■ **WORK TO DO**
Repeat the passage from the Larry's Array solution page below word for word, starting with "l[0],l[1]=l[1],l[0]" and going on through "t = int(sys.stdin.readline().strip())".

HackerRank Larry’s Array problem solution

In this HackerRank Larry’s Array problem solution, Larry has been given a permutation of a sequence of natural numbers incrementing from 1 as an array. He must determine whether the array can be sorted using the following operation any number of times:

• Choose any 3 consecutive indices and rotate their elements in such a way that 
  ABC -> BCA -> CAB -> ABC.

For example, if A = {1,6,5,2,4,3}:

A		rotate 
[1,6,5,2,4,3]	[6,5,2]
[1,5,2,6,4,3]	[5,2,6]
[1,2,6,5,4,3]	[5,4,3]
[1,2,6,3,5,4]	[6,3,5]
[1,2,3,5,6,4]	[5,6,4]
[1,2,3,4,5,6]

YES

On a new line for each test case, print YES if A can be fully sorted. Otherwise, print NO.

HackerRank Larry’s Array problem solution in Python programming.

#!/bin/python3

import sys

def canSort(l):
    s = sorted(l)
    for i in s[:-2]:
        if l.index(i) % 2:
            l.remove(i)
            l[0],l[1]=l[1],l[0]
        else:
            l.remove(i)
    if l[0]<l[1]:
        return True
    else:
        return False

if __name__ == "__main__":
    t = int(sys.stdin.readline().strip())
    for _ in range(t):
        n = int(sys.stdin.readline().strip())
        A = list(map(int, sys.stdin.readline().split()))
        if canSort(A):
            print("YES")
        else:
            print("NO")

Larry’s Array problem solution in Java Programming.

import java.io.*;
import java.util.*;

public class Solution {

    public static void main(String[] args) {
        /* Enter your code here. Read input from STDIN. Print output to STDOUT. Your class should be named Solution. */
        Scanner scan = new Scanner(System.in);
        int c = Integer.parseInt(scan.nextLine());
        for(int i=0;i<c;i++){
            int n = Integer.parseInt(scan.nextLine());
            String[] sp = scan.nextLine().split("\s+");
            LinkedList<Integer> ll = new LinkedList<Integer>();
            for(int j=0;j<n;j++)ll.add(Integer.parseInt(sp[j]));
            for(int j=0;j<n-2;j++){
                if(ll.get(j)!=j+1){
                    int index = findIndex(ll,j+1);
                    if((index-j)%2==0){
                        int val = ll.remove(index);
                        ll.add(j,val);
                    }
                    else{
                        int val =ll.remove(index);
                        ll.add(j,val);
                        int tmp = ll.remove(j+2);
                        ll.add(j+1,tmp);
                        
                    }
                }
            }
            String res = "YES";
            if(ll.get(n-1) != n)res = "NO";
            System.out.println(res);
        }
    }
    public static int findIndex(LinkedList<Integer> ll, int val){
        for(int i=val;i<ll.size();i++)if(ll.get(i)==val)return i;
            return -1;
    }
}

Problem solution in C++ programming.

■ **AVAILABLE DATA**
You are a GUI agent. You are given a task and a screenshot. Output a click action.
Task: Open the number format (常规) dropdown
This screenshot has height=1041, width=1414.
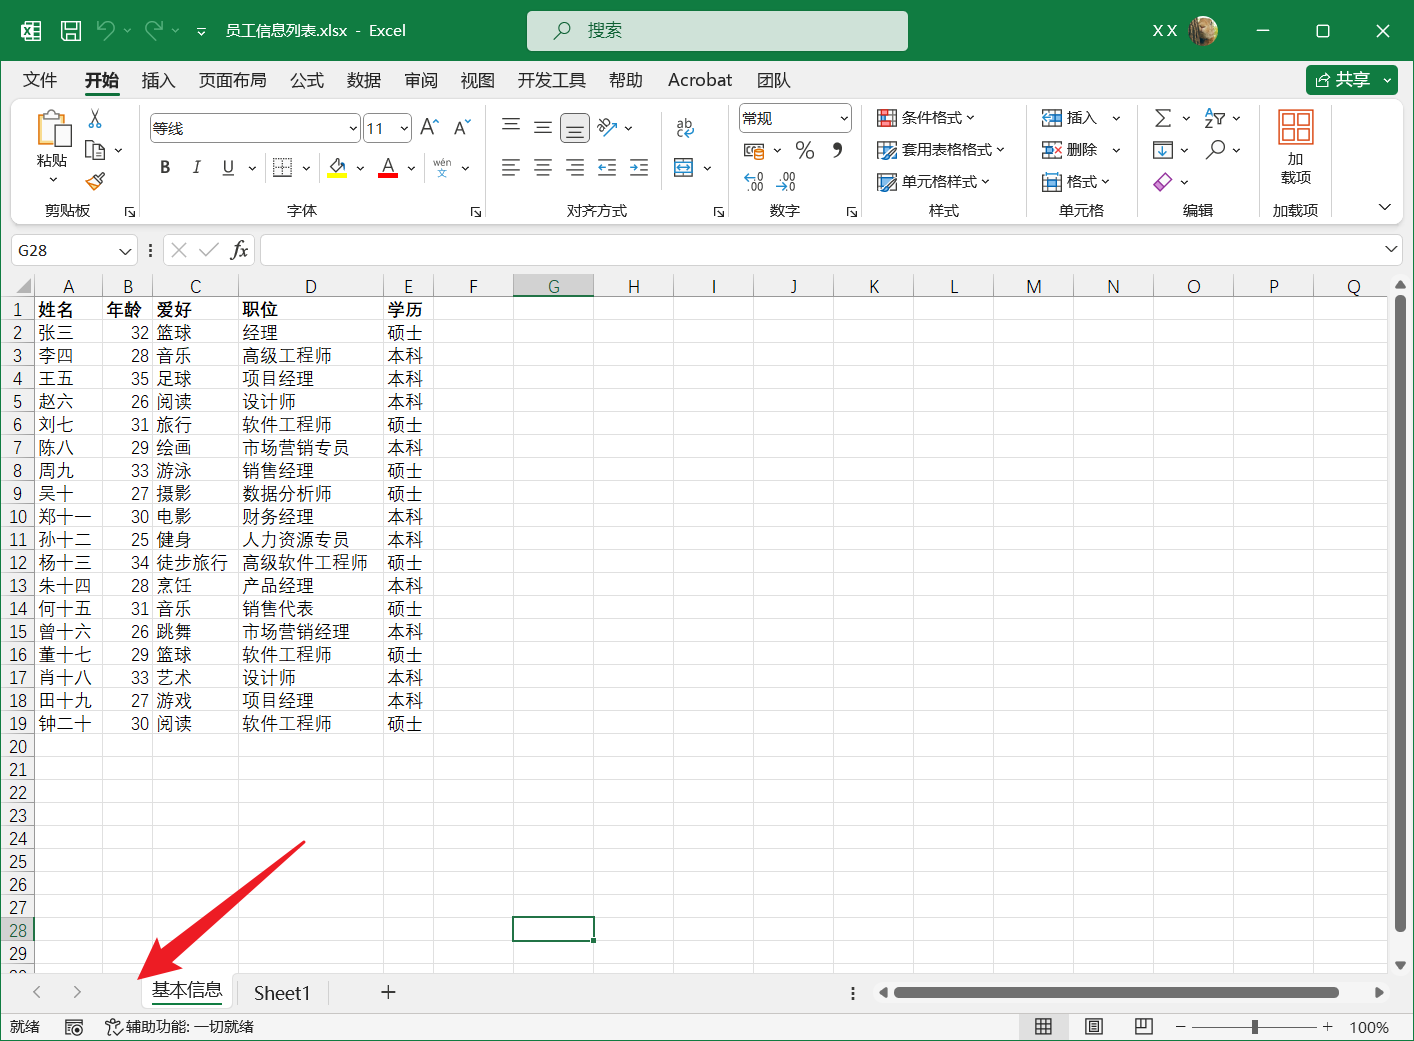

■ **RESPONSE FOR THIS EXERCISE**
l[0],l[1]=l[1],l[0]
        else:
            l.remove(i)
    if l[0]<l[1]:
        return True
    else:
        return False

if __name__ == "__main__":
    t = int(sys.stdin.readline().strip())